能力を失った聖女は用済みですか?
王宮の正門を抜け、緩やかな坂を馬で駆け上ると、鉄で出来た重厚な門がパックリと口を開けていた。
その下を抜けると大きな広間に出る。
吹き抜けになっている広間は、王宮の中なのに公園のように見えた。

「さぁ、着いた」

カイエンは馬から降り、次いで私をおろした。
補給部隊の半分は、馬を引き連れて厩舎に向かい、残りは荷車を広間の角に寄せる。
すると、どこからか子供がわっと押し寄せた。

「カイエンさまぁー!おかえりなさい!」

「おかえりなさーい」

男の子や女の子、下は3歳くらいから上は13歳くらいまでの子供たちは、カイエン目掛けてやって来た。
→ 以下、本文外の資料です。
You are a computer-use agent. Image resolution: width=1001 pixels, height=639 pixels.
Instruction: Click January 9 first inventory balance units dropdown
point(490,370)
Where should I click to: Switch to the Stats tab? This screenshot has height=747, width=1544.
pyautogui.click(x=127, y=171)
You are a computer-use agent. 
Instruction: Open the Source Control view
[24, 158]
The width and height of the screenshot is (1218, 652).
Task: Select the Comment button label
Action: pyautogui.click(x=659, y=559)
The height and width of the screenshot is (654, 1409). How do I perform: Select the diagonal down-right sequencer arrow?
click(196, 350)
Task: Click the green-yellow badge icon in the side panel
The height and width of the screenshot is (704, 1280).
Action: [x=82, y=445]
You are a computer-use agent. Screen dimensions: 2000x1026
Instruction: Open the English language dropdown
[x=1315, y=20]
「おう。ただいま!みんな土産があるぞ!荷車に行って好きなものを取るといい」

「わぁーい!」

カイエンの言葉に、子供たちが叫び、一斉に荷車に群がる。
荷車にはシスルが待機していて、小さい子から順番に乗せ欲しい物を物色させているようだ。

「お土産もあるんですねぇ」

私は呟いた。

「うん。食べ物を持って行った代わりにな、皆、工芸品をくれたりするんだ。履き物や刺繍、小物入れや腕輪なんかを」

「なるほど。シャンバラの人は手先が器用なんでしたね」

「よく知ってるな」

カイエンは誇らしげに微笑んだ。
前に風の精霊が、シャンバラの履き物の話をしていたのを思い出した。
革製で軽くて丈夫。
それだけじゃなく、装飾もお洒落でかわいいのだと教えてくれたっけ。